Ejercicios propuestos:
• a. Cite el texto sobre Calatrava la Nueva desde "Entre castillos" hasta "con los ojos.", ambos incluidos.
• b. Según el texto sobre Calatrava la Nueva, ¿a qué localidad pertenece Salvatierra?
• c. Prosiga el texto sobre Calatrava la Nueva a partir de su última oración.

José Luis Loarce

Con Permiso

José Luis Loarce


Entre castillos

18/02/2025

Si hay en nuestro paisaje un punto, una mirada, para el asombro es el que se produce desde las alturas amuralladas de Calatrava la Nueva (Aldea del Rey). (El otro podría ser el criptanense Cerro de la Paz, sembrado de molinos y de infinitudes.) Subir otra vez hasta ese mismo rosetón gigantesco, que parece filtrar el último sol del mundo hacia las profundidades de la iglesia, y no poder evitar de nuevo la bella extrañeza de lo incierto, y las lejanías cromáticas de un color verde que nos comemos con los ojos.
Puerto llamado, cómo no, de Calatrava. Al otro lado del Sacro-Convento, Salvatierra (Calzada de Calatrava). Y hacia el sur, las honduras donde la geografía se hace hueco. Es como si La Mancha se vaciara de colores y de cansancios, como si desaguara una forma de vivir y de sentirse fronteriza y vigilante, guardiana de esencias y guadianesca de sequías, tan olvidada del Jabalón; dejar de ser llanura para mirar al sur, pero encastillada y orgullosa, altiva y más calatrava que nunca.

Datos extraídos:
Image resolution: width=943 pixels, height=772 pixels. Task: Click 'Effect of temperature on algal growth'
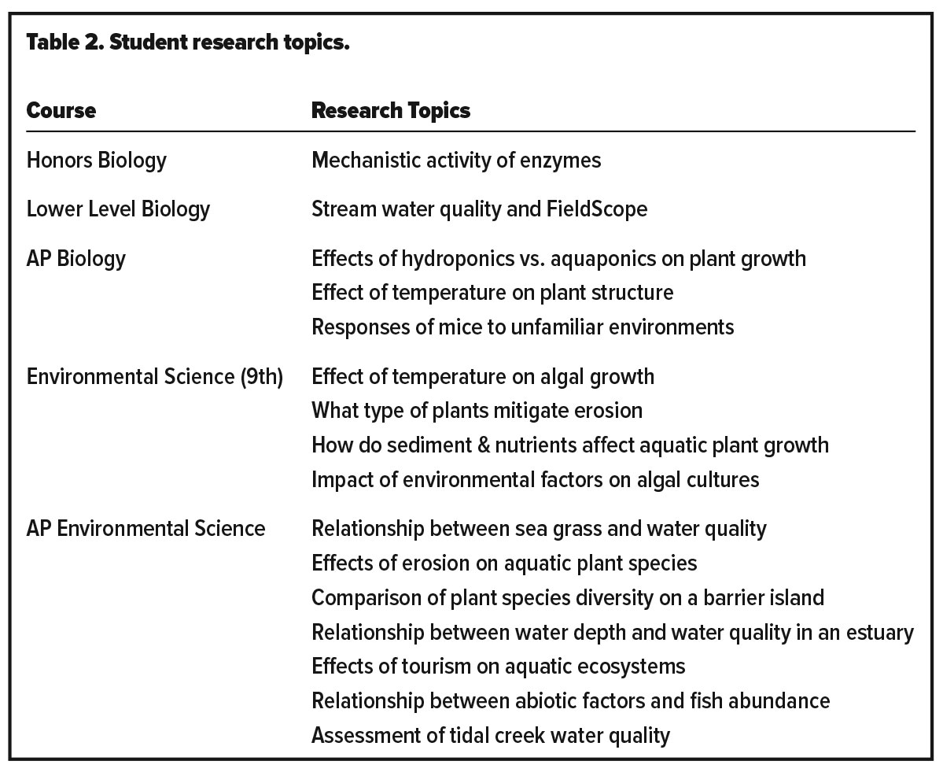(x=483, y=376)
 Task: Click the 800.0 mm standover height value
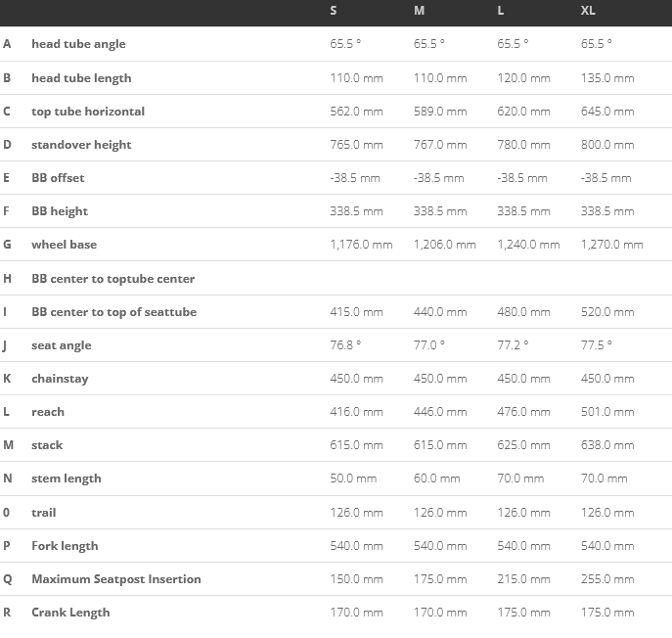point(607,145)
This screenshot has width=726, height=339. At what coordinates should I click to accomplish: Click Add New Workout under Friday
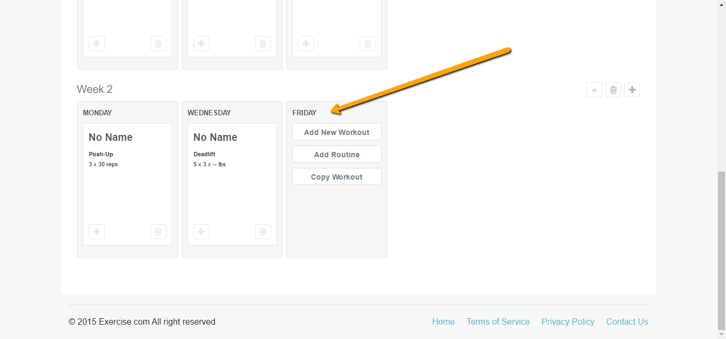(x=336, y=132)
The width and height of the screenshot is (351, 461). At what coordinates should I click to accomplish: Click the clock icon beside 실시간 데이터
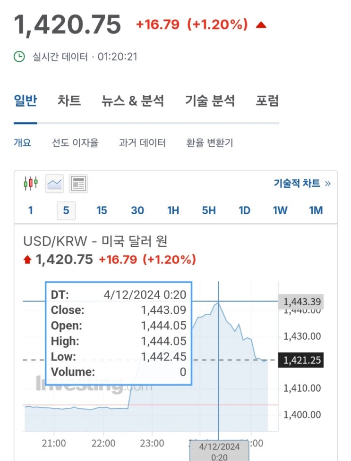pos(19,57)
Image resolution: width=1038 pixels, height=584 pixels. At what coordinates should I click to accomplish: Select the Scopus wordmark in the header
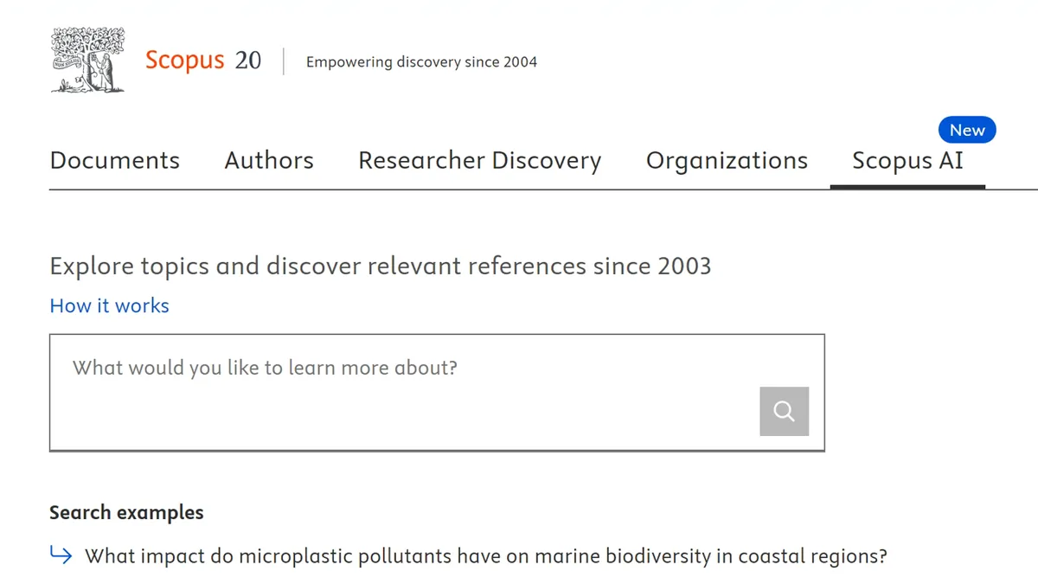[x=184, y=60]
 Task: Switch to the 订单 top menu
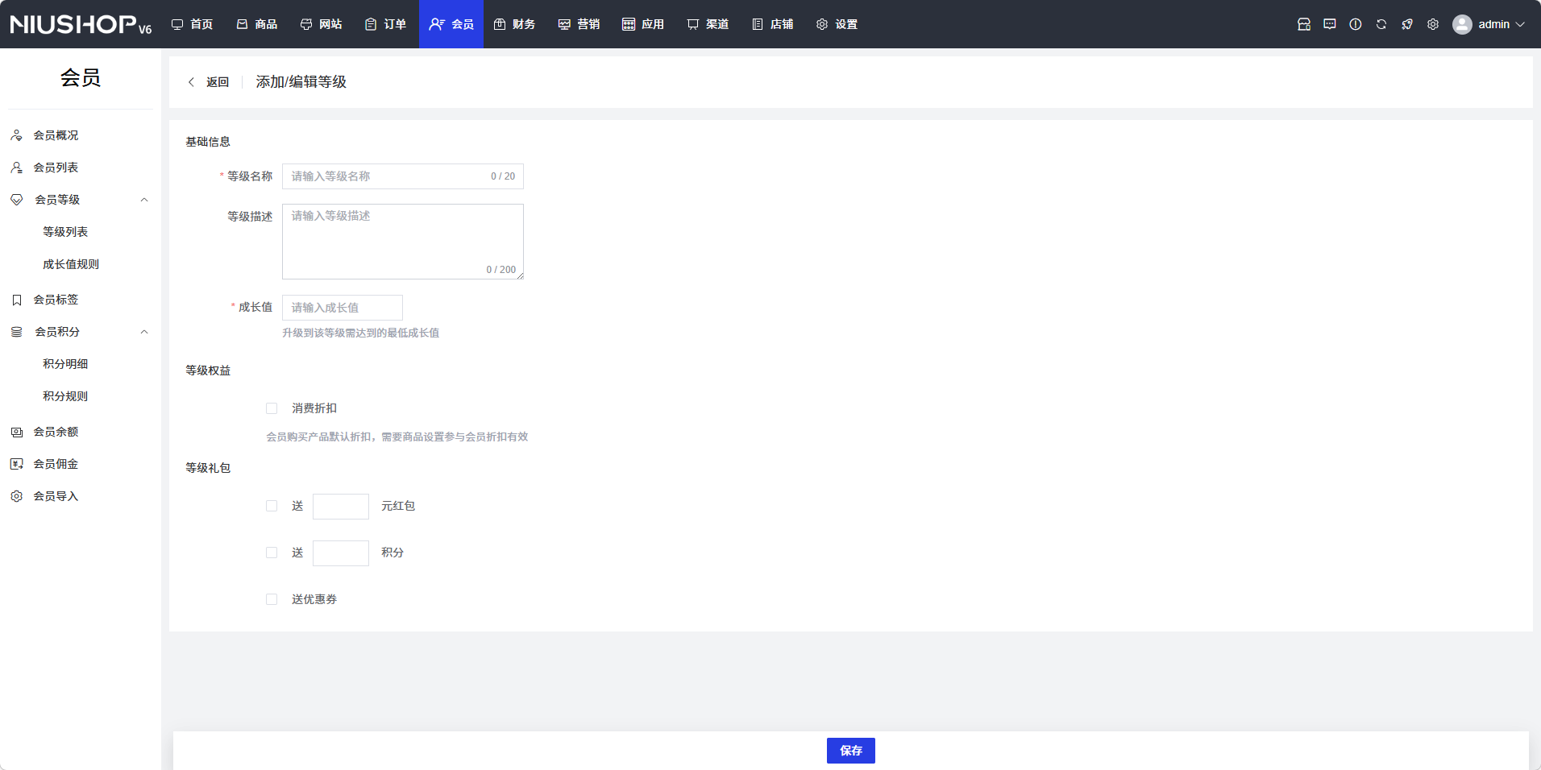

Respuestas por ejercicio:
• a.
Entre castillos

18/02/2025

Si hay en nuestro paisaje un punto, una mirada, para el asombro es el que se produce desde las alturas amuralladas de Calatrava la Nueva (Aldea del Rey). (El otro podría ser el criptanense Cerro de la Paz, sembrado de molinos y de infinitudes.) Subir otra vez hasta ese mismo rosetón gigantesco, que parece filtrar el último sol del mundo hacia las profundidades de la iglesia, y no poder evitar de nuevo la bella extrañeza de lo incierto, y las lejanías cromáticas de un color verde que nos comemos con los ojos.

• b. A Calzada de Calatrava.

• c.
La Mancha que otea Sierra Morena al fondo, y más acá la sierra de Puertollano, que casi adivina Al-Andalus desde esa altivez de cuarzo y cristiandad del cerro del Alacranejo donde los caballeros calatravos, mitad monjes y mitad soldados, levantaron a principios del siglo XIII esta inexpugnable fortaleza —casi mil metros— después de perder la de Carrión. Más que nunca se sentirían guardianes y centinelas en aquella Hispania de fronteras móviles, como faros espirituales y guerreros de una llanura que no sabemos si acaba o empieza. 
Ese asombro, decía, del viajero medio urbanita frente al silencio de las horas fugaces y fugadas, ay, de estos días de febrero, la sensación del paisaje vacío y la duda lírica de si las elevaciones cuarcíticas no brotaron ya, a la vez, con estos cimientos y tracerías entre cistercienses y mudéjares que desde mediados del XIX son 'monumento nacional' pese al estado ruinoso del aquel entonces (la restauración, cuando no verdadera reconstrucción, de este enclave a lo largo del tiempo, hoy tan merecidamente cinematográfico, es otro capítulo que sorprendería: un «disforme montón de ruinas» escribía el historiador Pérez Fernández que era a comienzos de los años veinte del siglo pasado; como si viéramos cómo estaban la Alhambra y su Fuente de los leones, por ejemplo). 
Y separado por la carretera CR-504, que ha dejado atrás la rotonda del Juego de las Caras, el castillo de Salvatierra, tan musulmán, dicen que origen romano, y tan ruinoso, este sí hasta hoy, abandonado por la misma época que crecía enfrente Calatrava la Nueva.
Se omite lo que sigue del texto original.